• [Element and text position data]
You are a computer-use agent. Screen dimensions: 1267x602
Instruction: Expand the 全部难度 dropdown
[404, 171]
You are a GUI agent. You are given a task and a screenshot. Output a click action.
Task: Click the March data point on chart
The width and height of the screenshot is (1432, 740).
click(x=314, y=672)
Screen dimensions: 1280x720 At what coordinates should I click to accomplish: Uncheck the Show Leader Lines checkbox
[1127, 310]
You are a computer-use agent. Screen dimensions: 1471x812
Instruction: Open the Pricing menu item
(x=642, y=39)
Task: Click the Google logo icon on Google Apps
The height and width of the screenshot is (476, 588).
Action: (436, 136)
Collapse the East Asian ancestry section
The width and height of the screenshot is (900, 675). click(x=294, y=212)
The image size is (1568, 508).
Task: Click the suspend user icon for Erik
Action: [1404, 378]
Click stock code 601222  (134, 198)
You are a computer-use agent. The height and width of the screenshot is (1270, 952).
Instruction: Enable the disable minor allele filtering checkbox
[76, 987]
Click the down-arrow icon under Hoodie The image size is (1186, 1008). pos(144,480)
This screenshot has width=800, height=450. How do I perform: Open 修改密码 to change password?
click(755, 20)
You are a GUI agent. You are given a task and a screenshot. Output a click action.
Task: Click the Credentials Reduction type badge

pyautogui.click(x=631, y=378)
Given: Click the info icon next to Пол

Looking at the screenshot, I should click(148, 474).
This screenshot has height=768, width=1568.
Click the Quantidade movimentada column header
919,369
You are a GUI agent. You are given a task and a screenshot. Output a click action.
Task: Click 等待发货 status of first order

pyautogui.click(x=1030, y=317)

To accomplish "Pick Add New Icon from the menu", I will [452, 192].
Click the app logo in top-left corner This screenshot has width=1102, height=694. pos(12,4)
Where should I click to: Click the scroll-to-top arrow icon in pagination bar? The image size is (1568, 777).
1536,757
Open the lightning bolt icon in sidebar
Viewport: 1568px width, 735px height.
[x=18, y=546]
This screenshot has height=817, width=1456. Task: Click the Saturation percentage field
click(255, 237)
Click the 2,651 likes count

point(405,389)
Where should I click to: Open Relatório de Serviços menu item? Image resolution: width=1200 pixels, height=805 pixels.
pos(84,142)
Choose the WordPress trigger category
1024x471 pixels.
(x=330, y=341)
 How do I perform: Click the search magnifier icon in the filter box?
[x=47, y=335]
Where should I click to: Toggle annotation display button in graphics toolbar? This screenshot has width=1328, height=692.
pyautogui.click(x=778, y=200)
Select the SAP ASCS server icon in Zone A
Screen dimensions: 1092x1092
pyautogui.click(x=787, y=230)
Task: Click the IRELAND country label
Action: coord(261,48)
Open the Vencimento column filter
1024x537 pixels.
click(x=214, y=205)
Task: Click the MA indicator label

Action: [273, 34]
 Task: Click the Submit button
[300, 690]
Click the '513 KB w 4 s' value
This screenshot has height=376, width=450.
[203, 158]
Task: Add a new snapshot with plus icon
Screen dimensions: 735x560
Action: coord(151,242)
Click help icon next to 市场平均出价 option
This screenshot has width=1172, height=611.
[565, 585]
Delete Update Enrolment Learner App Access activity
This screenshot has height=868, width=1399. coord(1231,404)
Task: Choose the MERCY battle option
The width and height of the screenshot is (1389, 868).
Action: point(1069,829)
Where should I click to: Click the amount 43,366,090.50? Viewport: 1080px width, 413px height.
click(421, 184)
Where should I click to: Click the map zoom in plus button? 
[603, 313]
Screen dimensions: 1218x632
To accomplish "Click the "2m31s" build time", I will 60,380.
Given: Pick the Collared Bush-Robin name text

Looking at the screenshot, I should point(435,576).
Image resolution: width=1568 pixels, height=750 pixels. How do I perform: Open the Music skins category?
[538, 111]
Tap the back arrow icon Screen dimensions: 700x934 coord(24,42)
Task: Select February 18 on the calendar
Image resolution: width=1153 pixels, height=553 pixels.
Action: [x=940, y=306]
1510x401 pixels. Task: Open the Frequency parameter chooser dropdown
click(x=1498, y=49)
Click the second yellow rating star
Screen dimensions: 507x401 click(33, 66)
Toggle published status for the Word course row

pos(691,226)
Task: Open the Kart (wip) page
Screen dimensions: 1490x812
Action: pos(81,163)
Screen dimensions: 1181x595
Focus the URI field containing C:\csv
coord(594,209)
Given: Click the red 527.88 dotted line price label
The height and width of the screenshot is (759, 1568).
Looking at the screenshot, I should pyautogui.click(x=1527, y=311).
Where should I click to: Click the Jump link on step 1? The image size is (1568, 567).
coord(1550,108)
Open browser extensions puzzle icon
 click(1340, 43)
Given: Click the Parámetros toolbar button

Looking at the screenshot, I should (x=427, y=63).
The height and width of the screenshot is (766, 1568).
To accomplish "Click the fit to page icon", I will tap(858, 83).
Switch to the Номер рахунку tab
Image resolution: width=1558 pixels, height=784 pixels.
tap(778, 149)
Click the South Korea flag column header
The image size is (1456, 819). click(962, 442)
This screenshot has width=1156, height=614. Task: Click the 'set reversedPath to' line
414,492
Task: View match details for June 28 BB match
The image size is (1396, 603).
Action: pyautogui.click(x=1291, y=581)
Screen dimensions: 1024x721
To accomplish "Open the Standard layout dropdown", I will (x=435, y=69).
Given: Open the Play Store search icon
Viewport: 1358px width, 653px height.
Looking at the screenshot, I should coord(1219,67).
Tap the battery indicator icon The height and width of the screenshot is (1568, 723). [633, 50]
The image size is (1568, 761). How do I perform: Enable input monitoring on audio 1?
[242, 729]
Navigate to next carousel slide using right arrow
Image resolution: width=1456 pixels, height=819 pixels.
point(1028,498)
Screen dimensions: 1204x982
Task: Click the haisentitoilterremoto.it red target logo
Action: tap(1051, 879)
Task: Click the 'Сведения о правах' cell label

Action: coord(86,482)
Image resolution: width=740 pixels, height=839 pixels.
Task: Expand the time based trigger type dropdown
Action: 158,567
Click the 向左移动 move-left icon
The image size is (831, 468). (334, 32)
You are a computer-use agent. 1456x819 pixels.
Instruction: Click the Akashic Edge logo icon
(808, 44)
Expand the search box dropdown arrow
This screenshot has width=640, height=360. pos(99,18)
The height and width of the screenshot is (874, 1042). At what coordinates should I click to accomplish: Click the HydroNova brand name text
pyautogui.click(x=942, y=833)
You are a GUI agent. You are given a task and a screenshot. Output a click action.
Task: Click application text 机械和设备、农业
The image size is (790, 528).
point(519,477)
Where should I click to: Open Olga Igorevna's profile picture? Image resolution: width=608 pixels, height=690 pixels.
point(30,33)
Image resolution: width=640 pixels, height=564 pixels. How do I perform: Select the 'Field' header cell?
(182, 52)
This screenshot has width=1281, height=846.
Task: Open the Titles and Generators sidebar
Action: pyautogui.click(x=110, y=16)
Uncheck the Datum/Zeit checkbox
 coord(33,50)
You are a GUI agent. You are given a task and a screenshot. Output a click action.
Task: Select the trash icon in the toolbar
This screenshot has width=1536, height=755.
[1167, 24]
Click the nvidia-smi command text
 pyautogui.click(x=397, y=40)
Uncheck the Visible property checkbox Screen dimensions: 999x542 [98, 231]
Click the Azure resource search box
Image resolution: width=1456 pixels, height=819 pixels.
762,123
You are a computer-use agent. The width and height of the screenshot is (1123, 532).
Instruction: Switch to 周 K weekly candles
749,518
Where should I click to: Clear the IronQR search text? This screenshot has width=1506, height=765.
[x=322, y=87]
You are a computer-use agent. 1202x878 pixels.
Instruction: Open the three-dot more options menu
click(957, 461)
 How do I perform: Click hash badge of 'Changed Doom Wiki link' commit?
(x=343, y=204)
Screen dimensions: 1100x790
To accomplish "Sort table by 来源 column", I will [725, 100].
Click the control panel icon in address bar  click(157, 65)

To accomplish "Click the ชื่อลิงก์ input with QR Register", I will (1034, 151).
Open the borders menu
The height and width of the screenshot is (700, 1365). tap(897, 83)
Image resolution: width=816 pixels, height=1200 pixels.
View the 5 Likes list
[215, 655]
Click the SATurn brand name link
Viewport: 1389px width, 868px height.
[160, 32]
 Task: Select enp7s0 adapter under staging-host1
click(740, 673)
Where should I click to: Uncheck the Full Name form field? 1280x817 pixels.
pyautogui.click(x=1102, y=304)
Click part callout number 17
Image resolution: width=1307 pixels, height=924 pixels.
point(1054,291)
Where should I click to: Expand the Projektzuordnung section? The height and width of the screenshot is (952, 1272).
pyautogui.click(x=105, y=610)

• [Exercise details] Can you rewrite everything from the line containing "Where should I click to: Expand" down to the end of the items, requests included, with -12 added to every coordinate in the answers?

• [In response]
Where should I click to: Expand the Projektzuordnung section? The height and width of the screenshot is (952, 1272).
pyautogui.click(x=93, y=598)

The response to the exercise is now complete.